● **What you should do**
List each line in the entries below that contains the word "Viewport". Uppercase and lowercase letters count as different.

● **Supplied material**
◆ ◆ ◆ ◆ ◆

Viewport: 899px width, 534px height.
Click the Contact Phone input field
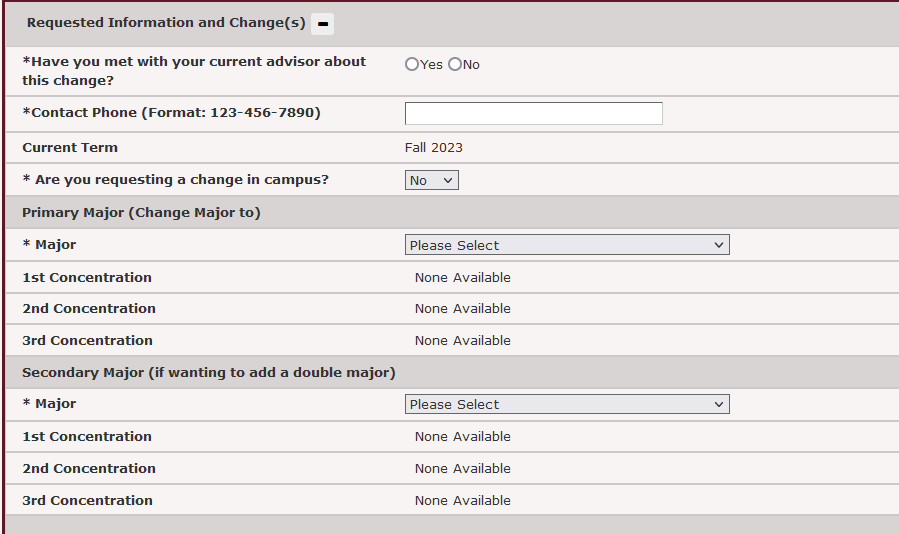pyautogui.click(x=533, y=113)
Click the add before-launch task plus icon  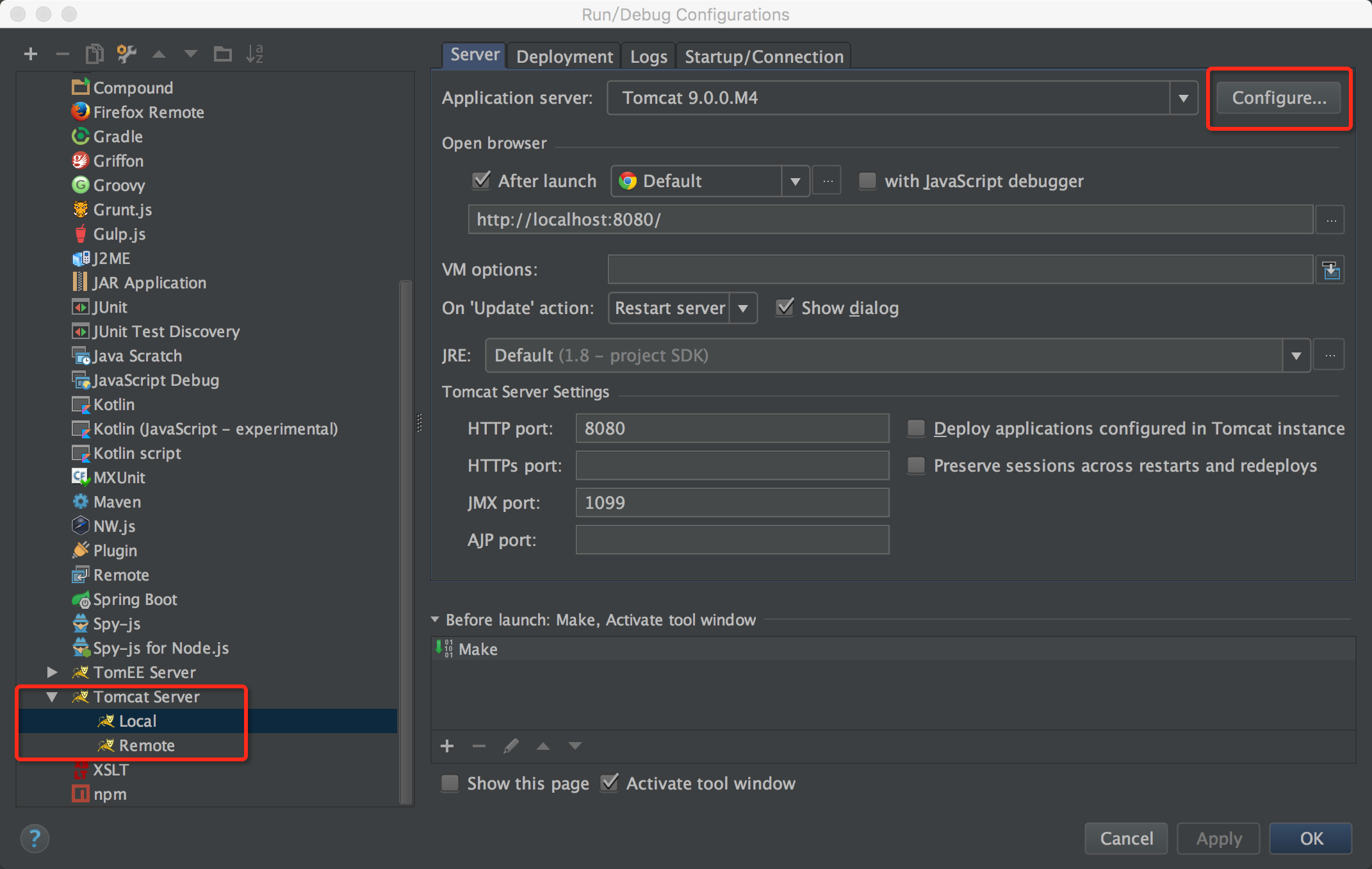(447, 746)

◆ ◆ ◆ ◆ ◆

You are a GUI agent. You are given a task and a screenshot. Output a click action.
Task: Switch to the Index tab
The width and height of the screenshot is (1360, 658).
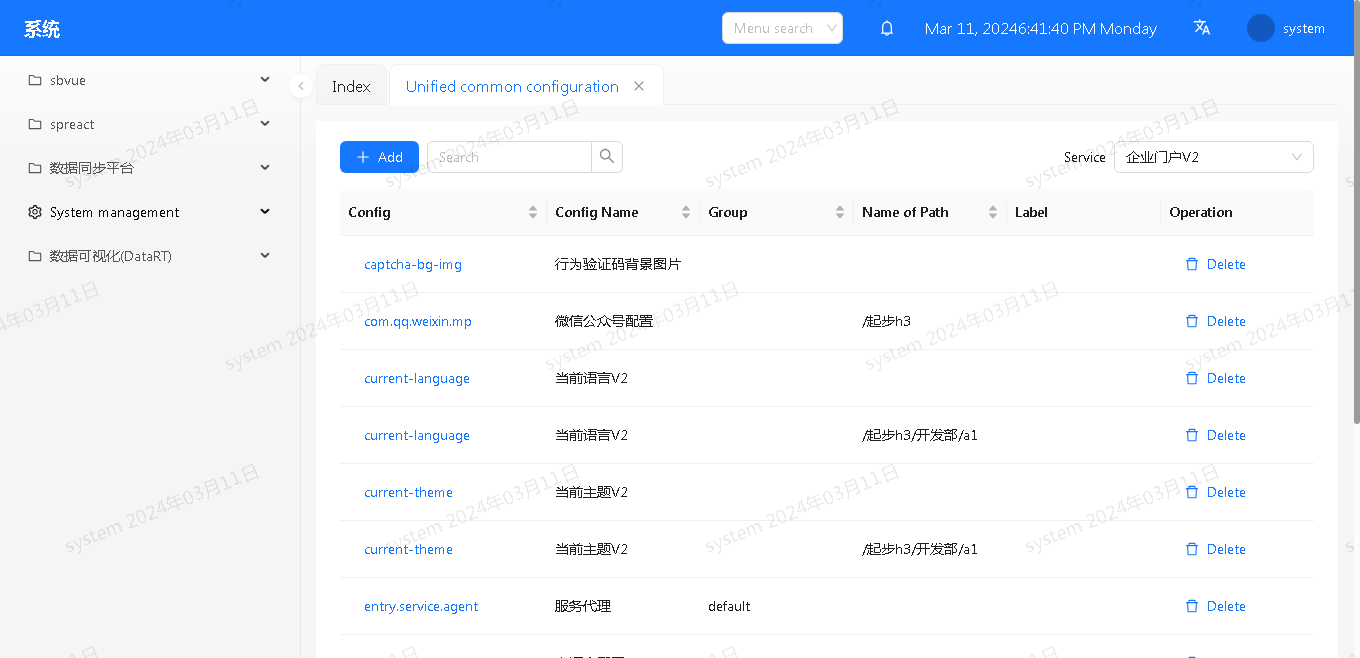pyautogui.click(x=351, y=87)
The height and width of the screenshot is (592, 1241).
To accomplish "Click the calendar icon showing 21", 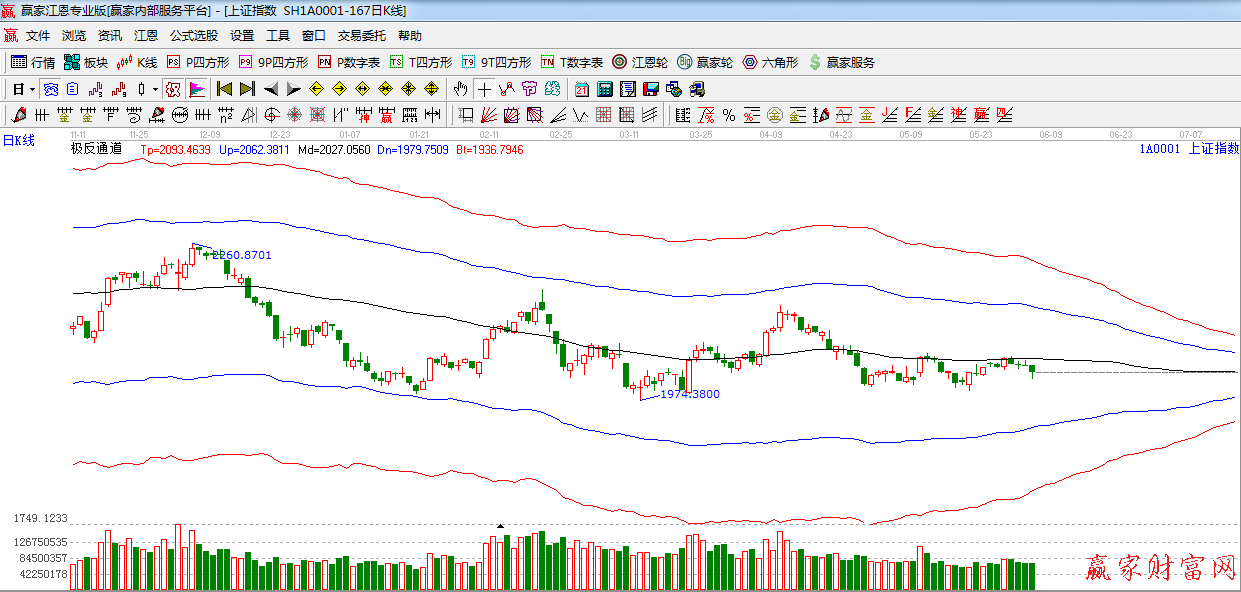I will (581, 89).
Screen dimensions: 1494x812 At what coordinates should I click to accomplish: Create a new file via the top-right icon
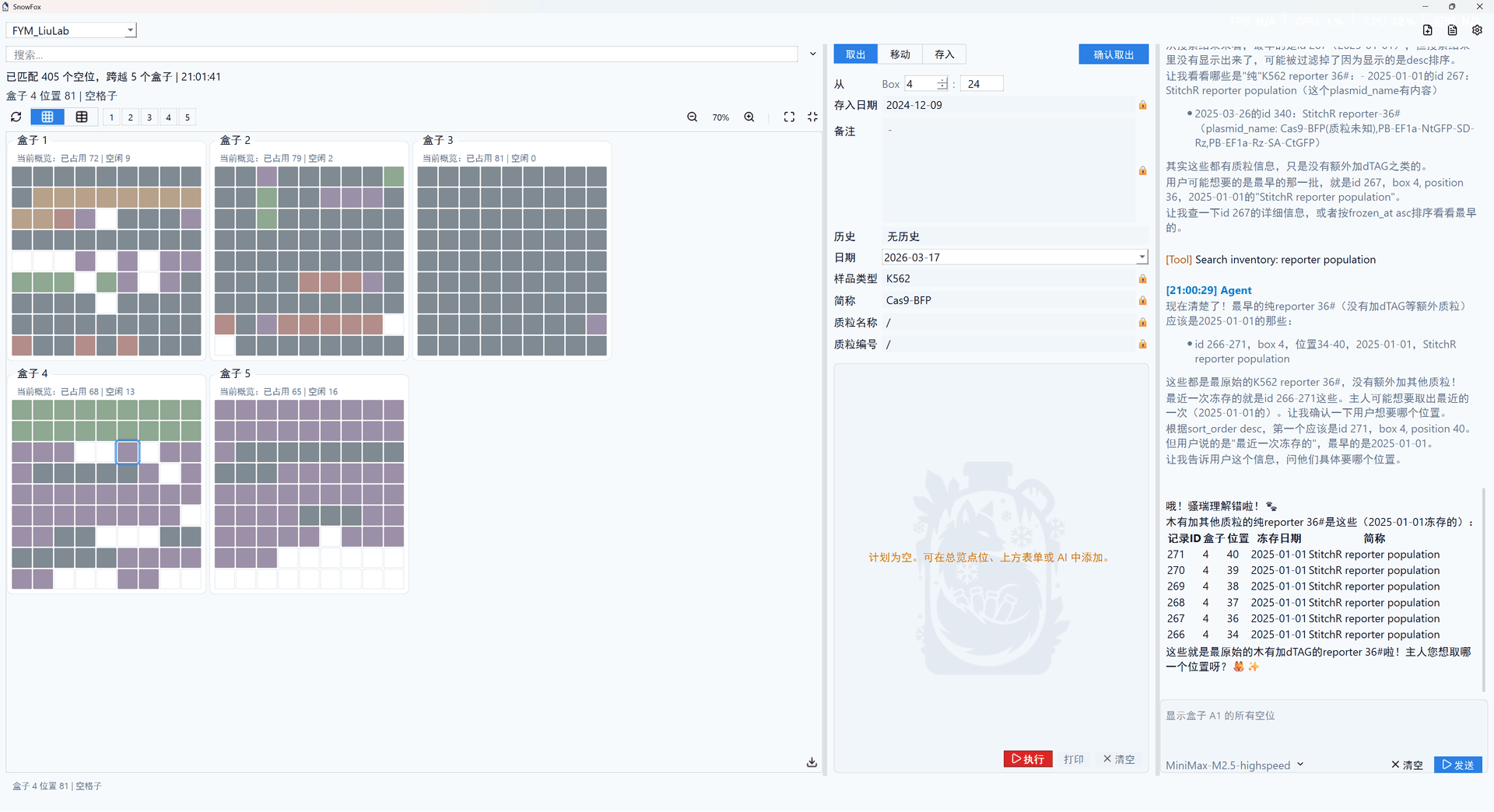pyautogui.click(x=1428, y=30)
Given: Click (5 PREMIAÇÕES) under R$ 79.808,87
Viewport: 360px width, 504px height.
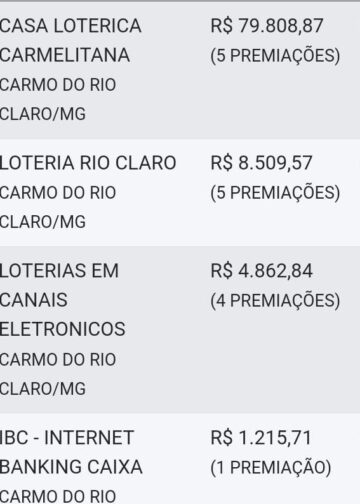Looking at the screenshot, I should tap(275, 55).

◆ ◆ ◆ ◆ ◆

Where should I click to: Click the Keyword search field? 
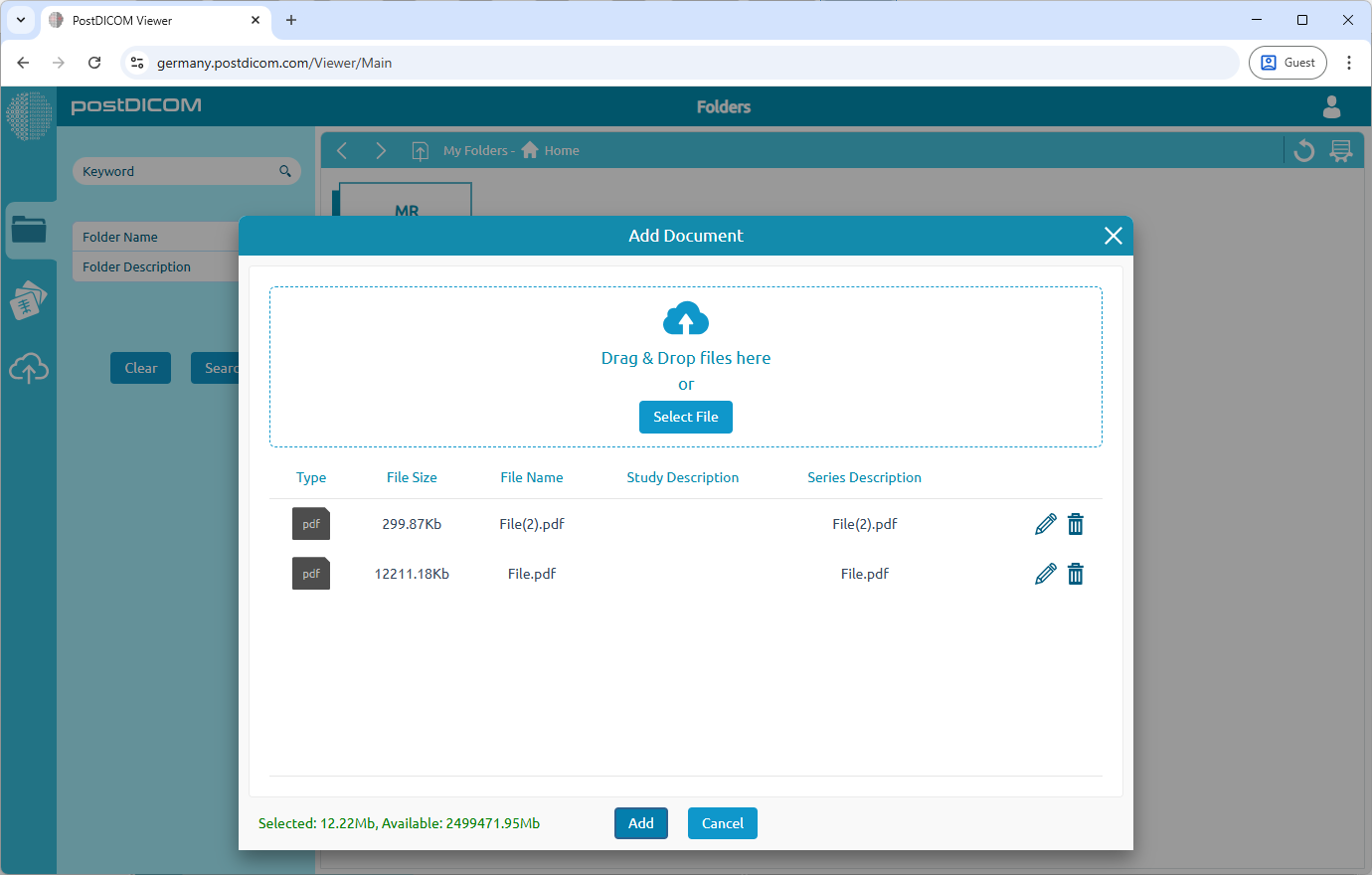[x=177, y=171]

◆ ◆ ◆ ◆ ◆

● **Correct answer**
Viewport: 899px width, 534px height.
Viewport: 360px width, 504px height.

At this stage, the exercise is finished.